Editor’s note: A practicing psychiatrist for more than 23 years, David Mays, MD, PhD, is the clinical director of Mendota Mental Health Institute—once known as the Wisconsin Hospital for the Insane. His continuing education presentation for GoodTherapy.org, titled DSM-5: Ready or Not, is scheduled for 9 a.m. PDT on April 11. It is one of two DSM-related continuing education events scheduled for April, each offering a unique perspective on mental health’s guidebook. This event, free to GoodTherapy.org members, is good for two CE credits. For details, or to register, please click here.
In 1860, the Wisconsin Hospital for the Insane opened outside Madison. It was Wisconsin’s first mental health facility. People began checking in early on a Friday, although the hospital was not to open until the following Monday.
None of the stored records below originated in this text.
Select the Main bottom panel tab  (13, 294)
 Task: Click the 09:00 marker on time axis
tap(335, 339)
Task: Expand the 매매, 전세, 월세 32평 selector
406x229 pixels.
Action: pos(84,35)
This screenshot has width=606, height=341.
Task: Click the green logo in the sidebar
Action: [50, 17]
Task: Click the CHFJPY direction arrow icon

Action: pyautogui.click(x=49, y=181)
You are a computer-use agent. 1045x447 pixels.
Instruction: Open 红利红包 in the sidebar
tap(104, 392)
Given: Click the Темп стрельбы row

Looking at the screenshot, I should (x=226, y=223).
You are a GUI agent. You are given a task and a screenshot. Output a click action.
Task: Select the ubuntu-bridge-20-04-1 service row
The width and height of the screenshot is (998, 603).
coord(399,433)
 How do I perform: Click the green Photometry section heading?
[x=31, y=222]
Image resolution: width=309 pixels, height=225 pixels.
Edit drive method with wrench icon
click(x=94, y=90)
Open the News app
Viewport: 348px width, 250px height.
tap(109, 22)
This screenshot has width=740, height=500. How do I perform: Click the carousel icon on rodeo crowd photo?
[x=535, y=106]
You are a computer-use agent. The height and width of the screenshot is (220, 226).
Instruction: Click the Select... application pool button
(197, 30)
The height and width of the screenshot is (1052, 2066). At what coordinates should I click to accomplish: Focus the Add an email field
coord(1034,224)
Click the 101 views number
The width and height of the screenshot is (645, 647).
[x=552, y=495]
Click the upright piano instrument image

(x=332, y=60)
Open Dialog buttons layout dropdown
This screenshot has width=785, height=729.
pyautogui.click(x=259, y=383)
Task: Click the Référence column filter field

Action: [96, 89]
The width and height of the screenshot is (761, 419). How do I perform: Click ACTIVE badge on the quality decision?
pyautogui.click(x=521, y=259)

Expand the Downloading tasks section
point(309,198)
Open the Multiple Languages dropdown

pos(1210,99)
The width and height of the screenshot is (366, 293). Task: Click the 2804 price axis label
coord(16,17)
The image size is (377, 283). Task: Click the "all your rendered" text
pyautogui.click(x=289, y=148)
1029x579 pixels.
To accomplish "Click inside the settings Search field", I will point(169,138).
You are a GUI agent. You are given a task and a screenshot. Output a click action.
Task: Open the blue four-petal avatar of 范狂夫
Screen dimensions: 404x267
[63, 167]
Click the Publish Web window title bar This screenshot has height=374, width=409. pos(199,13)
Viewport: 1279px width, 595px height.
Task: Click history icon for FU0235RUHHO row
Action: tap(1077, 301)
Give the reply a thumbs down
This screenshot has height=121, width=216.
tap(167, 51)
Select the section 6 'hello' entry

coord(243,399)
The diagnoses given to these early admissions by the hospital administrator included: “business perplexities,” “worms,” “softening of the brain,” “insanity due to the improper conduct of wife,” and “study and novel reading—age 11.”
We don’t have billing codes for these “issues” today, perhaps in part because in 1952 the American Psychiatric Association reached into its coffers and paid to publish a Diagnostic and Statistical Manual of Mental Disorders. At the time, there were 39 classification systems for “mental disease,” all reflecting different theoretical orientations and emphasizing different features of mental disorders—behavior, course of illness, prognosis, etc. Ten percent of the membership of the APA voted and said, “Here is the true list of mental disorders.” Thus, DSM-I was born. “Softening of the brain, “oral passive character,” and “anal aggressive personality” were out; “organic brain syndromes,” “functional disorders,” and “mental deficiency” were in.
Over the years, quite a few diagnoses have come (schizoaffective disorder, premenstrual dysphoric disorder, conduct disorder) and gone (passive-aggressive personality, homosexuality, Asperger’s syndrome). But with each revision, the DSM has applied the principles of scientific inquiry—exhaustive literature reviews, re-analyses of the data, clinical field trials—to try to increase reliability and reduce unsupported theoretical bias. Of course, each DSM version is a flawed document. So is my chemistry textbook from 1975. But science trudges forward. What seems like a “two steps forward, one step back” process reflects the slow refinement of consensus as to what can go wrong with the human brain.
Mental health issues are devastating. They can strike early. They are relatively common. They can be debilitating throughout a normal lifespan. Add to that the stigma of “defective character,” “spiritual depravity,” or “moral insanity” and you are piling on suffering. The DSM, as a document based on the so-called medical model, offers people with severe mental issues an idea they can relate to: I am not a bad person; I have an illness.
There are a number of mental health professionals who cannot utter the words “medical model” without narrowing their eyes and curling their lips in a contemptuous sneer. Science, allopathic medicine, the medical model—I admit it: I’m a fan. All of my children survived to adulthood. I did not get, nor do I have any acquaintances with, polio. I still have all my teeth into my sixties. These were all rare events less than a century ago. I’m glad we know that “refrigerator mothers” do not cause autism and that 90% of sexual dysfunction is not due to psychological conflict; it is due to circulation and hormone changes. Progress in mental health research lags painfully behind the other medical specialties. After all, the human brain is the most complex structure we know of in the universe. But when it comes to finding the cure for Alzheimer’s, I am placing my bet on the laboratory, not the herb garden.
Of course, it’s complicated. Not every issue in the DSM is a brain disorder. An angry, aggressive child from an abusive, chaotic family, or a thunderstruck spouse learning of a partner’s affair, doesn’t have a brain disease. Such people are miserable, vulnerable to bad choices, and under severe stress. Unfortunately, managed care forces us to make a diagnosis in order to provide help. This is beyond a distortion of the reality of the situation. It is unfair, damaging, and does not reflect what we know about human beings and how they are connected to what is happening around them. The DSM can easily aid and abet this confusion—the difference between asking the question, “What is wrong with you?” versus, “What happened to you?”
So I lied. I don’t love DSM-5. I wish it were more exciting, filled with dramatically colored qEEGs and fMRIs, cataloguing all the biological markers that distinguish the normal from the pathological. I wish there were better clarity in separating brain diseases from brain adaptations. I wish the “key opinion leaders” on the DSM task force didn’t all pay their academic dues by doing research for Big Pharma. I wish we had a lot of choices of nontoxic, natural, effective treatments for the things that make us miserable.
But it isn’t, there isn’t, they did, and there aren’t. “DSM follows the field; it does not lead it,” as one researcher commented during a presentation on DSM-5 criteria for attention-deficit hyperactivity. This is science. DSM is a textbook. We have to wait for the evidence. It is maddeningly slow. But at least 11-year-old girls don’t get diagnosed anymore with “study and novel reading.” I’m really happy about that.